Compton-Phillips believes we need to — and can — address this. She recalls the example of fluoride in the 1970s. “Rather than focusing on the teeth, we focused on what would prevent bad teeth. Right now we have 90% less diseased, missing, or filled teeth than we had in 1970.”

Compton-Phillips says that there are three things that seem to be a theme in terms of what we can change:

  1. Organizations and systems spend a lot of time focusing on what they’re trying to solve. If they spend time asking what the fundamental driver of the problem is, they’ll get much further. For example, the Southcentral Foundation Nuka System of Care was developed when the Native Alaskan population in Anchorage decided they wanted to take over their own care from the Indian Health Service. To do it, they went out to their community and found out that what the community wanted from the health system was to address child neglect, child abuse, and alcohol use. The health system then broke itself apart and reconfigured so that it could address these needs. Now, they have one clinician partnered directly with one behavioral health person and a nurse, as a primary care team. When patients come in, they talk about their stress, sleep habits, and relationships, in addition to vitals. They’ve recently won their second Baldrige Award for quality for outstanding care, despite the fact that their community is very high in depression and morbidity.
  2. Aligned voices from multidisciplinary groups for designing solutions. Compton-Phillips provides NHS Scotland as an example. When they set a goal to make Scotland the best place to grow up, they had educators, caregivers, parents, and business people come together to figure out how. A fundamental issue, they realized, was that they had parents raising children who didn’t know how to be parents, so they focused on breaking that cycle. They developed a system where they gave every young child a bear and a book, and told the children that they needed to read to the bear before bed every night. It significantly increased the number of parents reading to their children before bed, which made a real dent in enhanced relationships between parents and children.
  3. Making sure we have the wherewithal to connect the dots. In San Antonio, Texas, the instigator was actually the police, because they realized they had more mentally ill people in jail than in treatment. When they looked at the bottom line and saw what the substance abuse system, the prisons, and the health care system were each spending, they said, we need a place to bring them other than an ED and jail. So they built a restoration center that has substance abuse treatment, crisis intervention treatment, and homelessness services. Today, they treat 18,000 people a year, they have capacity in their jails and EDs, and all of the organizations that have invested in this are saving over $10 million a year. “They’re getting better outcomes at lower cost, just by getting everyone on the same page with how to execute on the problem,” says Compton-Phillips.
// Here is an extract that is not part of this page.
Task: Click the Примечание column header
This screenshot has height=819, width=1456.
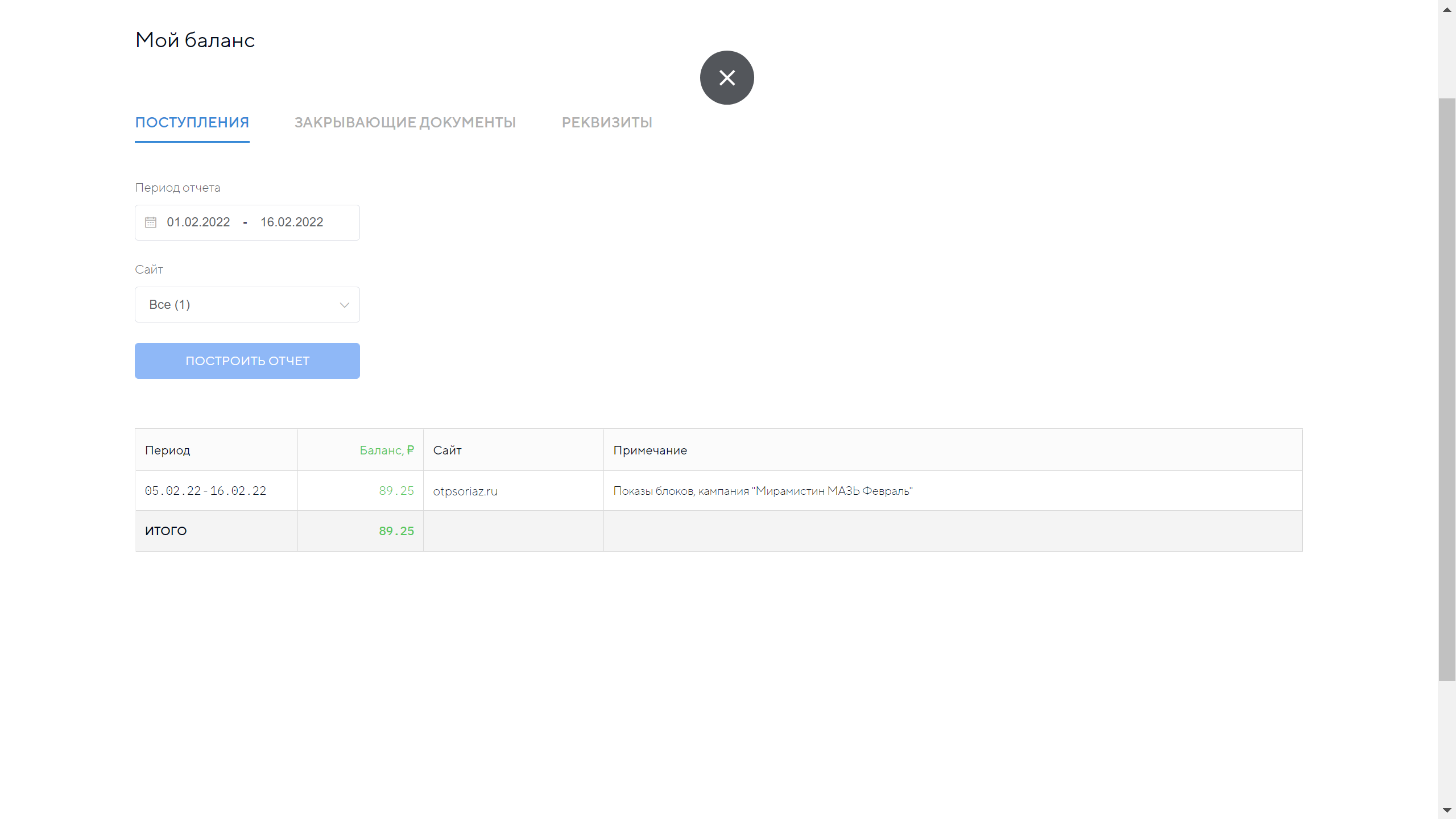Action: pyautogui.click(x=650, y=450)
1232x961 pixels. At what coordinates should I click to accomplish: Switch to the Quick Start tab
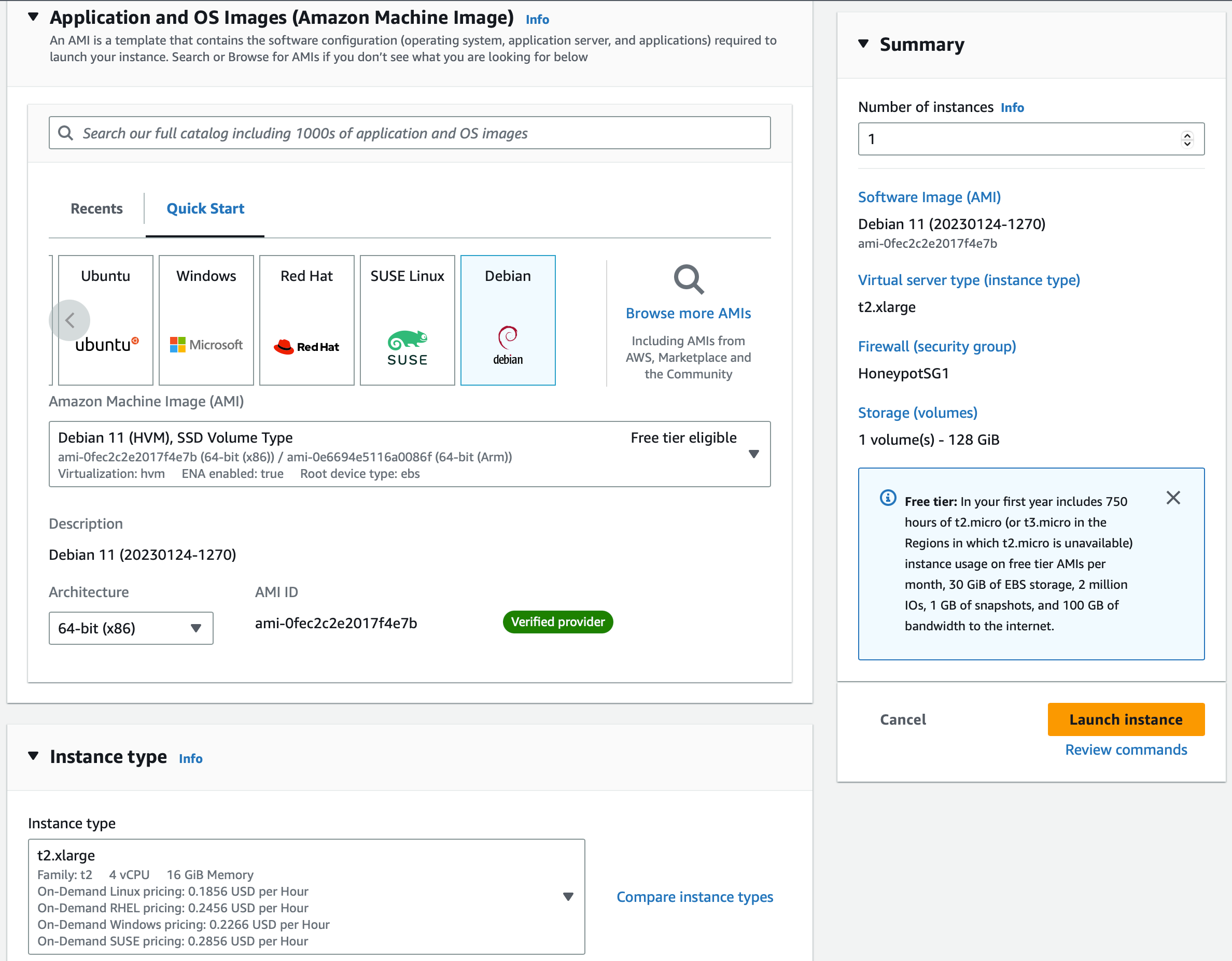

“Everybody knows we spend more than any other rich westernized country on health care. But if you add health spend, to health care spend, we’re actually fairly on par with other countries, but it’s the ratio that’s different — they spend a little over 2:1, we spend a little more like 1:1,” says Compton-Phillips. Providence St. Joseph, she says, decided to make a $100 million investment to begin hosting the conversation around how we can change this. “I don’t want anyone else to get a phone call like we got, to raise children we know are at risk for the future. We owe it to our families, our patients, our communities, and our nation to change the course of the stream and deliver something very different.”

From the NEJM Catalyst event Expanding the Bounds of Care Delivery: Integrating Mental, Social, and Physical Health, held at Vanderbilt University Medical Center, January 25, 2018.